We have moved on. The system has become more transparent and is open to public criticism and views. So why change it? What is the point of having a Sentencing Guidelines Council consisting partly of sentencers and partly of the public, when the public are already represented on the panel? If you want a policeman or a civil servant—that is one of the proposals in the sentencing guidelines—you can put him or her on the panel. When the panel was asked its view on the proposal, it demurred and said, "This is a duplication of our effort. What is the point of having a Sentencing Guidelines Council not composed solely of sentencers but with members who should be on our panel? The duplication may not be satisfactory and may not do the work as well as we do it, so what on earth is the point?".

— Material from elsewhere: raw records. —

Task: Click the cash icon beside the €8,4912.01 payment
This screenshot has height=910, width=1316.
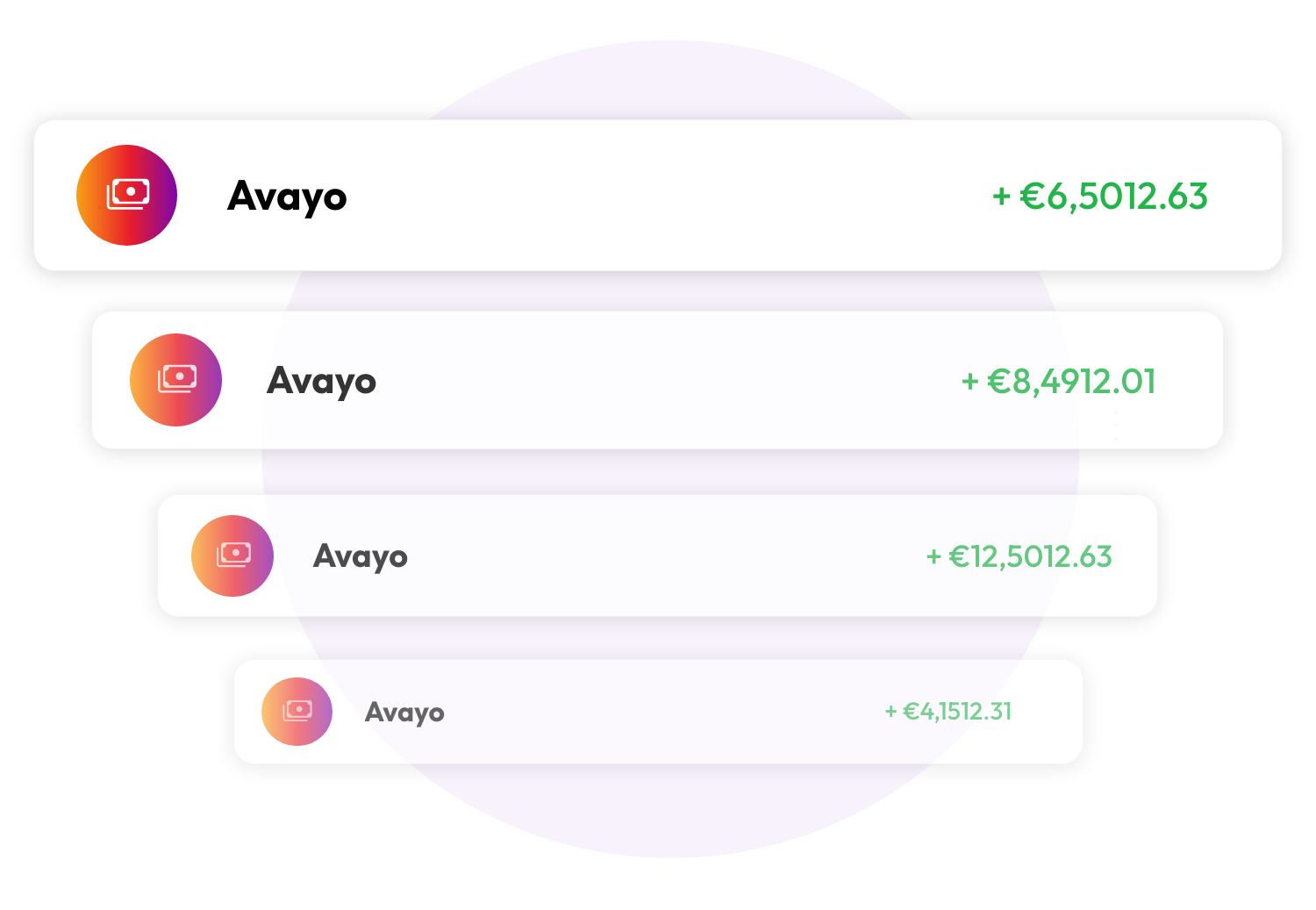Action: pyautogui.click(x=176, y=379)
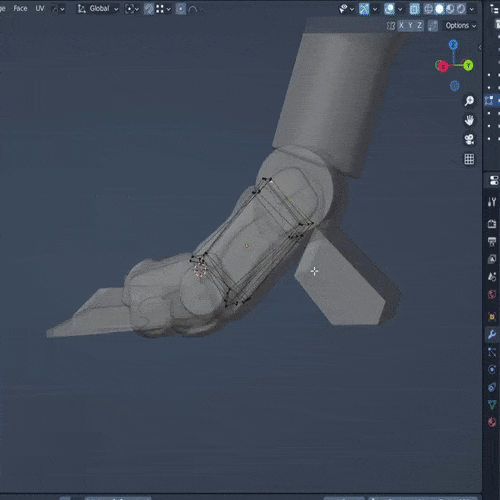Open the Face menu
This screenshot has height=500, width=500.
point(20,9)
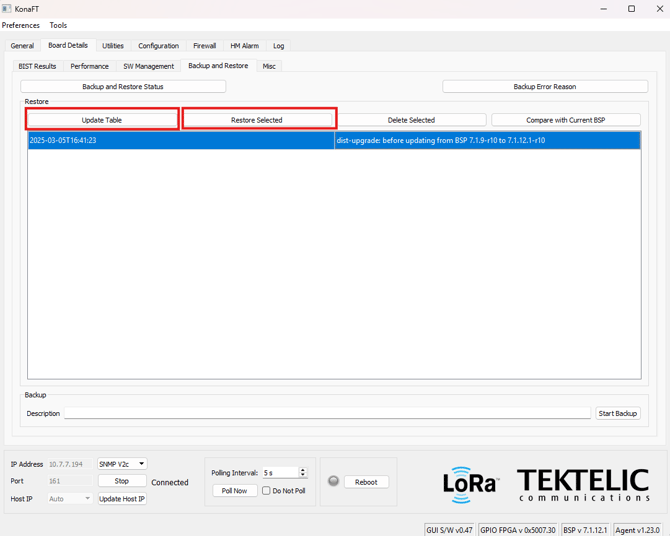The image size is (670, 536).
Task: Click the LoRa logo
Action: 471,484

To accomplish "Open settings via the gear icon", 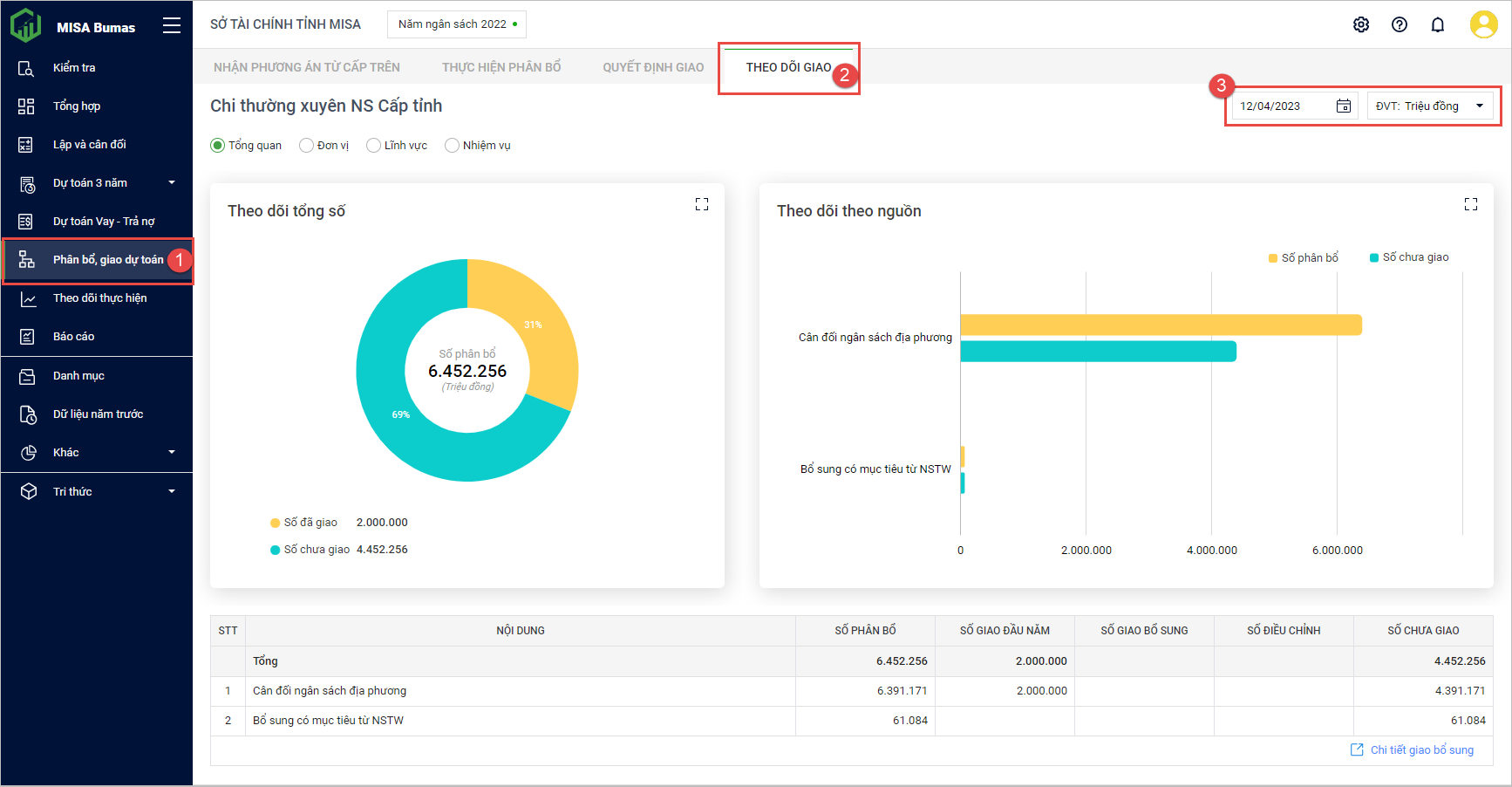I will pos(1360,24).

The Lord Chief Justice very liberally accepted that the Court of Appeal should no longer issue guidelines and that they should be issued by the Sentencing Guidelines Council after proper consultation with the panel. But he said that sentencing was a judicial function and that therefore sentencers should sit on the council; they should not be diluted. It is terribly important that the guidelines are respected and that people have confidence in them. However, why should people have confidence in such a mixed organisation, to which there could be significant political input?

That is why I propose that we accept the unnecessary interference in what has gone on in the past, with the panel's position well endorsed by legislation, but purely on the basis that the Sentencing Guidelines Council consists of sentencers, including one or more magistrates. It should not include—I do not say this disrespectfully—odds and ends but laymen or laywomen. Accordingly, I have tabled an amendment to remove references to anybody other than judicial members.

It should not be overlooked that our Home Secretary, such is his ambition, will seek power to add to or detract from the membership of the Sentencing Guidelines Council. That merely lends support to the useful phrase coined by the noble Lord, Lord Windlesham, that what is behind these proposals is sentencing by ministerial decree. I would have none of it.